- **TEXTE SOURCE**:

Alain-Edouard-Antoine
A PROPOS

Nous ne sommes que ce qui reste de notre passage, la trace des objets que nous avons laissé. Mais qu’en serait-t- il d’une œuvre qui se projetterait dans cette ambition?

On invente rien, rien ne se perd, rien ne se crée, tout se transforme. Ma démarche artistique est le résultat de toutes mes influences, de mon passé et de mes racines.

Malgré cela, il me fallait traverser les années pour constater que la perception que j’ai de mon travail est inchangée. Mon ressenti est intact malgré le temps qui passe.

Mais qu’en est il de vous? L’ œil du spectateur sur mon travail va-t-il évoluer avec le temps? Les générations? Qu’adviendra t-il de cette œuvre? De la trace qu’elle laissera dans le temps? Résistera t-elle ou sera-t-elle rejetée tout simplement? Qu’allons nous retenir? Rappelons que la démarche première dans l’acte de peindre depuis la préhistoire était la représentation. Elle fut ensuite utilisée comme outil d’ interprétation pour l’église et qui témoigne de cette capacité au temps d’embellir ou de faire oublier la raison première de la démarche artistique d’un tableau.

Si Léonard De Vinci peignait, c’était uniquement à partir d’une commande qu’un riche commerçant lui avait passé.

Toute démarche artistique s’inscrit dans son époque, mais alors?

Pourquoi Van Gogh a t-il été incompris durant toute sa vie ?

Pourquoi le cubisme ne semblait-il qu’une passade?

Pourquoi les traits de Cy Twombly ne lui ont-ils pas permis de s’assumer en tant qu’artiste à part entière?

- **ÉNONCÉ ÉCRIT**: Reproduisez mot pour mot le passage du texte sur la démarche artistique qui commence par "Si Léonard De" et se termine par "semblait-il qu’une passade?".

(Données extraites d'une collection)
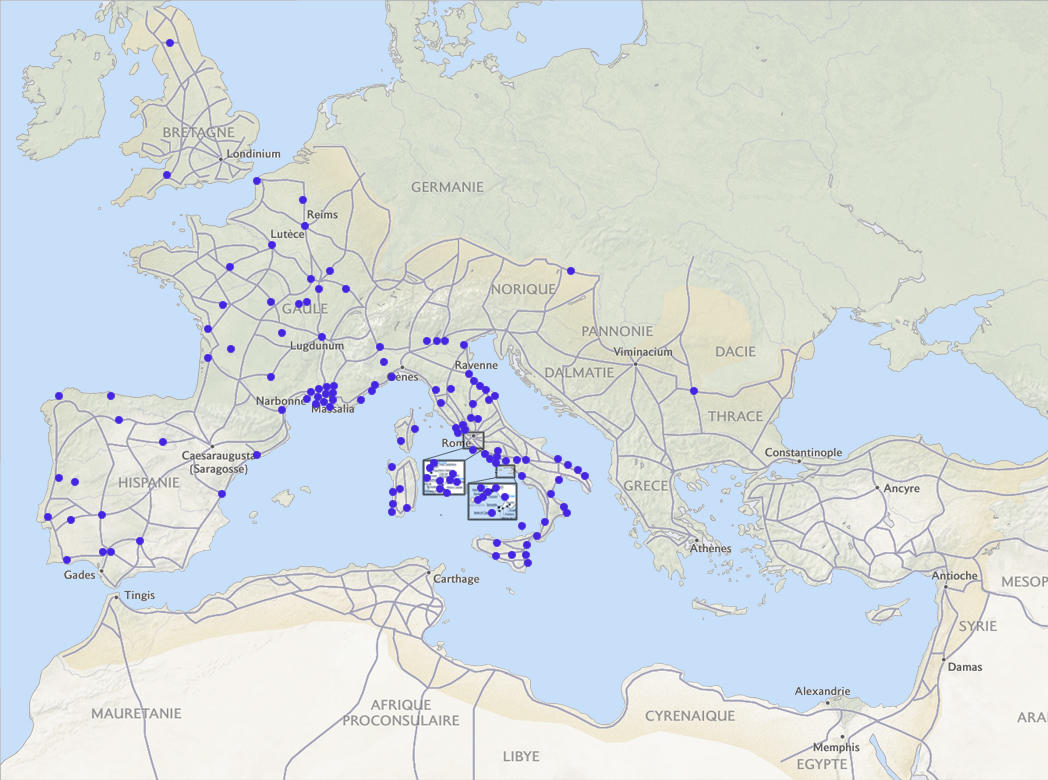Image resolution: width=1048 pixels, height=780 pixels.
Task: Click the AFRIQUE PROCONSULAIRE region label
Action: [401, 712]
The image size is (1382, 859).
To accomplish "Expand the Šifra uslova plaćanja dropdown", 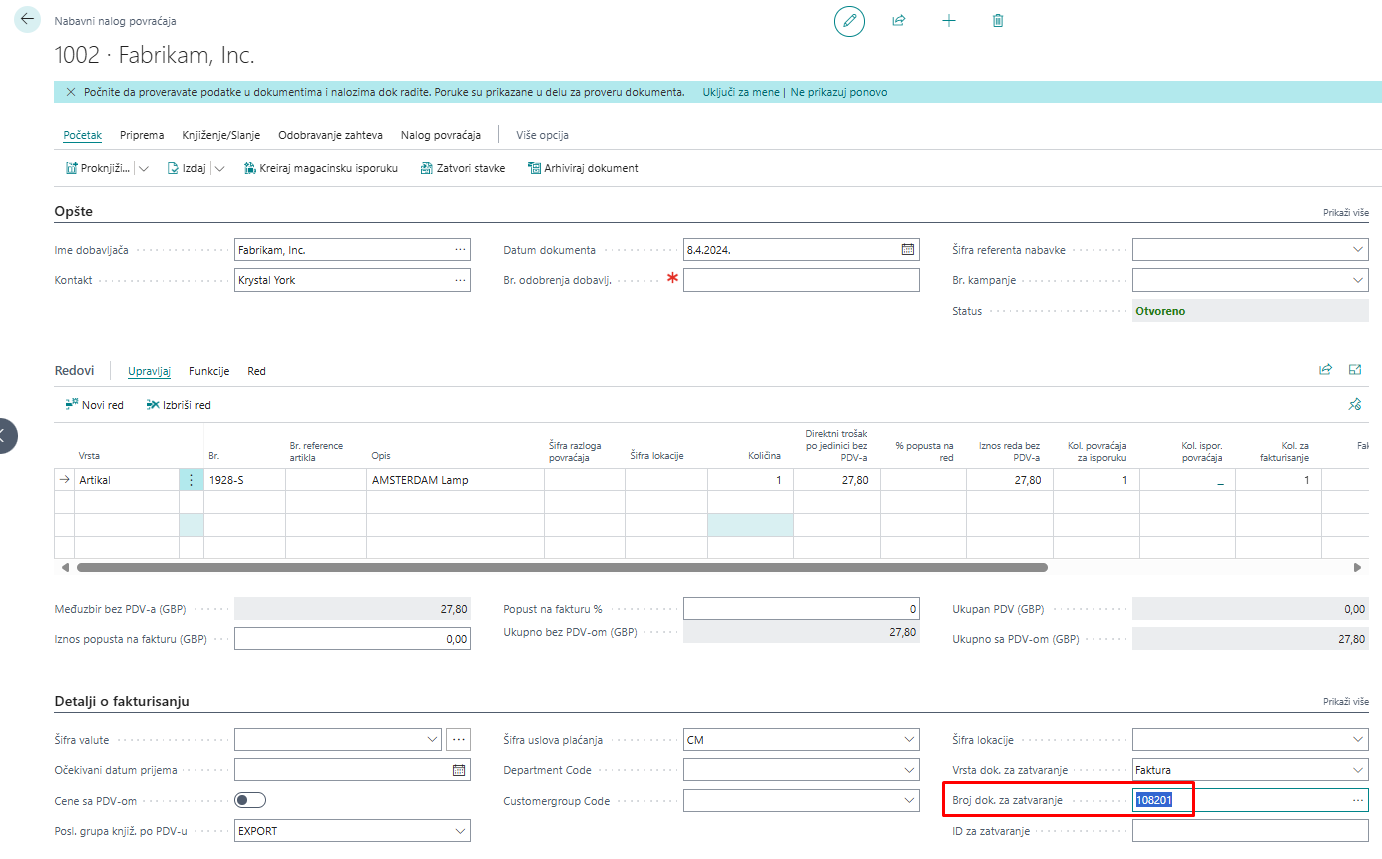I will click(908, 740).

- **RÉPONSE À L'EXERCICE**:
Si Léonard De Vinci peignait, c’était uniquement à partir d’une commande qu’un riche commerçant lui avait passé.

Toute démarche artistique s’inscrit dans son époque, mais alors?

Pourquoi Van Gogh a t-il été incompris durant toute sa vie ?

Pourquoi le cubisme ne semblait-il qu’une passade?